More than 300 candidates, including 29 women, contested 50 seats in the Gulf’s oldest and most outspoken assembly with legislative powers. Results are expected on Sunday.
Campaigning took place mostly on social media and local TV channels because of COVID-19 restrictions. Voters wore masks and gloves, and had their temperature taken before entering polling stations where election officials stood behind glass barriers.
Waiting areas with chairs at least 2 meters apart were set up in the playgrounds of some schools serving as polling stations, the Interior Ministry said.
Prime Minister Sheikh Sabah Al-Sabah toured polling stations and said he was happy with voter turnout and health measures.
He cautioned Kuwaitis against gathering to celebrate when the results are announced.
The main campaign themes included promises to fight corruption and address youth employment, along with debates over freedom of expression, housing, education and the issue of the stateless “bidoon” minority.
“Kuwait needs development. The streets are broken and there is no development and no economy ... and coronavirus has affected everything in every way,” said Ibrahim, a government employee, after voting in Kuwait City.
Hoda Al-Hassan, who voted in the Al-Rawda area of the city, said: “We want change, new blood, to encourage the youth. I also hope that the parliament will resolve the issue of the bidoon and that of the demographic imbalance.”
Yousef Ahmed Safar, who voted in Al-Nazha, also hoped for reform.

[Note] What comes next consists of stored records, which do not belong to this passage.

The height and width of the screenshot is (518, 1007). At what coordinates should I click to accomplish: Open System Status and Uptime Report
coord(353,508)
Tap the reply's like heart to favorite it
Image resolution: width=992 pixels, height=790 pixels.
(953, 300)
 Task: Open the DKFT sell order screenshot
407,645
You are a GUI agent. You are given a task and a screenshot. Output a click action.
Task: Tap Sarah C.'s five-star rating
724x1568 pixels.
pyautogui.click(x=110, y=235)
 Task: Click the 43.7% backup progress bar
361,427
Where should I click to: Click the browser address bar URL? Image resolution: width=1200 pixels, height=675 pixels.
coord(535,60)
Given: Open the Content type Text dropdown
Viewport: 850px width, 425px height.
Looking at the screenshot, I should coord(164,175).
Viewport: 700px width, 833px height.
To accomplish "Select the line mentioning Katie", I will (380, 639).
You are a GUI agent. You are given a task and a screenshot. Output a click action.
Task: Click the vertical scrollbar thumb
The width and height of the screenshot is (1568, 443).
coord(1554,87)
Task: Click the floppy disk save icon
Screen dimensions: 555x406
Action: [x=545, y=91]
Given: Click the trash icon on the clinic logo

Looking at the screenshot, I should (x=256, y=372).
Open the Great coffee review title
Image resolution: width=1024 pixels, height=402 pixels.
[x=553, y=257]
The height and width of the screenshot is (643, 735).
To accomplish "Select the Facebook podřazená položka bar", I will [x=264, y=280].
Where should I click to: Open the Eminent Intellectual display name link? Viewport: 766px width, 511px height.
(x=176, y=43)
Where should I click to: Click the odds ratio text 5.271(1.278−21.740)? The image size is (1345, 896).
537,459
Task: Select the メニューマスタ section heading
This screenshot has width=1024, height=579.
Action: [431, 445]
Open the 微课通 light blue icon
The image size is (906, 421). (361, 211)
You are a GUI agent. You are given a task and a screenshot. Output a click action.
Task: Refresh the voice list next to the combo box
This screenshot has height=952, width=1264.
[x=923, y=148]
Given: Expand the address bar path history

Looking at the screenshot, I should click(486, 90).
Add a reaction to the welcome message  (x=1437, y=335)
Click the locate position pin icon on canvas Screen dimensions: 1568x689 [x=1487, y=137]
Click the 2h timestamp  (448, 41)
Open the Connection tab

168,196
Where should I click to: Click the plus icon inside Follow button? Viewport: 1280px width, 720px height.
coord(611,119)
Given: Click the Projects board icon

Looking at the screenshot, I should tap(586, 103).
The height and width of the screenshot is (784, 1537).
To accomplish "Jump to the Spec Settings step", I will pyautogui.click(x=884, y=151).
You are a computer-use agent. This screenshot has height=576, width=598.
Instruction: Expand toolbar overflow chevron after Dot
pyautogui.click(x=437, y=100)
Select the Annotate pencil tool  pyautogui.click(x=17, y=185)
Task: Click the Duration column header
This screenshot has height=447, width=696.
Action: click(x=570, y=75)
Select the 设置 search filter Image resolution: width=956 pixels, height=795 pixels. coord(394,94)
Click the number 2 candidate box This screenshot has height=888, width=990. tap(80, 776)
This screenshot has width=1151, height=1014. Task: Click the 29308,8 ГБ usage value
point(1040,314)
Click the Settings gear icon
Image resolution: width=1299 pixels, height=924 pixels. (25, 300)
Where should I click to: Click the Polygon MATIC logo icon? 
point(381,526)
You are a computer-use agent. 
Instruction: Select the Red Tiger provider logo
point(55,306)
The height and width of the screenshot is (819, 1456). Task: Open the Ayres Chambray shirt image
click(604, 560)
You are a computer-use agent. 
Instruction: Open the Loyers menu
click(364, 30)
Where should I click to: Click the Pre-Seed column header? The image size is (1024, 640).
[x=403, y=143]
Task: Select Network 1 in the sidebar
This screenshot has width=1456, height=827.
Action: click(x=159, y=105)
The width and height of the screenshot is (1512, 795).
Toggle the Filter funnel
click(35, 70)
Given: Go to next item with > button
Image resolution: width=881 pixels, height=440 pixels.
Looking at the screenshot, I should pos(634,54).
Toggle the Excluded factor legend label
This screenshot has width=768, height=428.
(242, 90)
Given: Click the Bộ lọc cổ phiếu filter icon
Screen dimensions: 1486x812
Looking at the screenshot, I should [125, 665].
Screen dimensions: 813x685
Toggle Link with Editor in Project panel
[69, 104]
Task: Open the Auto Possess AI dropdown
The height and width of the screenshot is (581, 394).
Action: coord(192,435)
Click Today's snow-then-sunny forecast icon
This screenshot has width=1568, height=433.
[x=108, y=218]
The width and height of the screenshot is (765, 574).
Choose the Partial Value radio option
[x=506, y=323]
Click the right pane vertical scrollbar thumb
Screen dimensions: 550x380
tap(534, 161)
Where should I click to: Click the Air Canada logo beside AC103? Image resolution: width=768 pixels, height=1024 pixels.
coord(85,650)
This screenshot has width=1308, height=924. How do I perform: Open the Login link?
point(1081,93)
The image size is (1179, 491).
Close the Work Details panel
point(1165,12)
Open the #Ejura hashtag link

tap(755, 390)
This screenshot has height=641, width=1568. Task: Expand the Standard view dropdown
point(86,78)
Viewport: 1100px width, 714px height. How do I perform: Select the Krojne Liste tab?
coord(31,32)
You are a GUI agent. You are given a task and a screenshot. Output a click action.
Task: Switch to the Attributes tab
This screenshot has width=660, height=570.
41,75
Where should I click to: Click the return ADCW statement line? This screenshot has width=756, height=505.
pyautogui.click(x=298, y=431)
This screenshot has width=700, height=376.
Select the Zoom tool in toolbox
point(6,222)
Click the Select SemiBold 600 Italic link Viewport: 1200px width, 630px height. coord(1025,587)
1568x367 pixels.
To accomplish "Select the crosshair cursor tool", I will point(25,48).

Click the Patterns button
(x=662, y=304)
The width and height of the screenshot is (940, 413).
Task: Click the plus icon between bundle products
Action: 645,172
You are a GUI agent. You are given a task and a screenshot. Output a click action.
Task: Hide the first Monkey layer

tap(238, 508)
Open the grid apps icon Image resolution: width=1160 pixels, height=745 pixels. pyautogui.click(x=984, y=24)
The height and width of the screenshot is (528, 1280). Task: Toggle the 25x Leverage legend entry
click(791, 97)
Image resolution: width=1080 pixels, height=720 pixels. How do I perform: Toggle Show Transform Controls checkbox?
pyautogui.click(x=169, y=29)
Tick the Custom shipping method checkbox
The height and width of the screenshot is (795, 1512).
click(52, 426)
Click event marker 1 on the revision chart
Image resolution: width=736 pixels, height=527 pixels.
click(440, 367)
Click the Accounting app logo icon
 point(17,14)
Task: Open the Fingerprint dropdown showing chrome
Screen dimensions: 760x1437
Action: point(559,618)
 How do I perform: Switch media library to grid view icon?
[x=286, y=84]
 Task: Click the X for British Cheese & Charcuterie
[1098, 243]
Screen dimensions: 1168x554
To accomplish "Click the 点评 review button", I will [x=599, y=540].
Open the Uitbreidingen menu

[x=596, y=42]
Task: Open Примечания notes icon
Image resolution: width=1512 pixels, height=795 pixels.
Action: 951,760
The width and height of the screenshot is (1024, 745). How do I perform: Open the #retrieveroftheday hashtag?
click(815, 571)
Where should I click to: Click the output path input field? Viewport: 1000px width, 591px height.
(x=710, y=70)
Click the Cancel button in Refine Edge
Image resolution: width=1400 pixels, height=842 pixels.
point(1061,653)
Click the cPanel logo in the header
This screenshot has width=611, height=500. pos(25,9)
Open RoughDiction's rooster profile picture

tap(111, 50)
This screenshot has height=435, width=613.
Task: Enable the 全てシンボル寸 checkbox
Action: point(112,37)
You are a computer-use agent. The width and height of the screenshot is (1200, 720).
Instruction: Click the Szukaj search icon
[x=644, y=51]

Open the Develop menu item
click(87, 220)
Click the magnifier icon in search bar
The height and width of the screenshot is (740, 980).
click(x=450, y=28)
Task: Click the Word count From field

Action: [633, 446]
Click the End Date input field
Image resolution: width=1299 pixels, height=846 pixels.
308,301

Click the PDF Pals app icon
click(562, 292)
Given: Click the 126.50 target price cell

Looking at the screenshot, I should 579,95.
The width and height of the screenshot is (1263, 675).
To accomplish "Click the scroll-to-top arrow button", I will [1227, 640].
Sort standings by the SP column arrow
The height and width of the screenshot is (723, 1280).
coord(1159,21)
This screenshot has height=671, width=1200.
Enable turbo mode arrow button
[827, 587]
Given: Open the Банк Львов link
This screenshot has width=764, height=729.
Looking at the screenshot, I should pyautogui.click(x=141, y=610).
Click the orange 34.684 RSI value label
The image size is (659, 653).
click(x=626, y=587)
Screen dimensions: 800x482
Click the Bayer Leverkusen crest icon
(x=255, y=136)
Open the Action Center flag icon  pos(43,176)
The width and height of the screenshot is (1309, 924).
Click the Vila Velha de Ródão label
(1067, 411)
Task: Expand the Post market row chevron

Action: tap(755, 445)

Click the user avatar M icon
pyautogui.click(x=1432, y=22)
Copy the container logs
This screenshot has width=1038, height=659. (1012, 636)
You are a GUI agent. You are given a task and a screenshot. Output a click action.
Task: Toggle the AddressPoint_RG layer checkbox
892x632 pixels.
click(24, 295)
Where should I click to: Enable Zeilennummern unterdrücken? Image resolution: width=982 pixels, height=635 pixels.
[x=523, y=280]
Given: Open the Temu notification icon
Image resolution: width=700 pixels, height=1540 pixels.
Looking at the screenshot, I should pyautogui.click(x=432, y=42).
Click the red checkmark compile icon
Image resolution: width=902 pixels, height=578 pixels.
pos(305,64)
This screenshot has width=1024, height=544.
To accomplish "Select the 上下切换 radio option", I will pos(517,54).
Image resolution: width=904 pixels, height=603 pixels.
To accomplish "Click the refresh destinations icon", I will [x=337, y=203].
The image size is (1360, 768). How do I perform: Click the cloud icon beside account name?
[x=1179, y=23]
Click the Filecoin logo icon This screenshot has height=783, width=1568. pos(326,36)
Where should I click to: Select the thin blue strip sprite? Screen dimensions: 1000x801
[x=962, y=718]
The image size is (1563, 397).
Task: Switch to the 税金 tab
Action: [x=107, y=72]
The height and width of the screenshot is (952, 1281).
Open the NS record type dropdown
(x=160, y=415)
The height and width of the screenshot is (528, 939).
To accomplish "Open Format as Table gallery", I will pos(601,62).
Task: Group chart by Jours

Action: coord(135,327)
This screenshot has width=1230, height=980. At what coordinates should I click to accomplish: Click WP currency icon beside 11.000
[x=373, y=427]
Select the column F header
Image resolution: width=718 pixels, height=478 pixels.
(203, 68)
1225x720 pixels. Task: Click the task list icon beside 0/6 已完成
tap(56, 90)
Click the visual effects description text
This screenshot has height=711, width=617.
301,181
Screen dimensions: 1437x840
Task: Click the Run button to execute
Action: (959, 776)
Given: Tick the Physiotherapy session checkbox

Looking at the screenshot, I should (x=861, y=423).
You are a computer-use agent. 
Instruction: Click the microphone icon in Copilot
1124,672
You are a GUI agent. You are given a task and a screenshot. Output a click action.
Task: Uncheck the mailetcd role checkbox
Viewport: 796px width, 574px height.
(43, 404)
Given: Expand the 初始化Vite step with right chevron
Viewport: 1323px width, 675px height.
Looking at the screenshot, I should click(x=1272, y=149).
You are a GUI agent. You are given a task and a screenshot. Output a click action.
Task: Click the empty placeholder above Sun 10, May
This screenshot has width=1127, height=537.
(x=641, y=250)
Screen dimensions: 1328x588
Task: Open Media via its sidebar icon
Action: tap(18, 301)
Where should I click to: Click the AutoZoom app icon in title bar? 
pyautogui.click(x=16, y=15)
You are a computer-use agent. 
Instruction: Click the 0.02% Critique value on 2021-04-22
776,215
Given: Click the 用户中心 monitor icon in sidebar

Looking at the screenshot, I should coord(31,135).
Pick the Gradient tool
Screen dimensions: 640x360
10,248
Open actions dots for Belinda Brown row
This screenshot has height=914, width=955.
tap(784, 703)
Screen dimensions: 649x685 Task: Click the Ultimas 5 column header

“We want to improve our situation, including in employment and housing, as well as the issue of combatting corruption,” he said.
Kuwait’s economy, which is worth nearly $140 billion, is facing a deficit of $46 billion this year. A government priority is to overcome parliamentary gridlock on legislation that would allow Kuwait to tap international debt markets.
Kuwaiti analyst Mohammed Al-Dawsari said the emirate may witness a struggle between the new national assembly and the government over economic legislation.
“The people were not satisfied with the performance of the previous parliament, and there are many who are calling for a comprehensive reconciliation between the government and the opposition,” he said.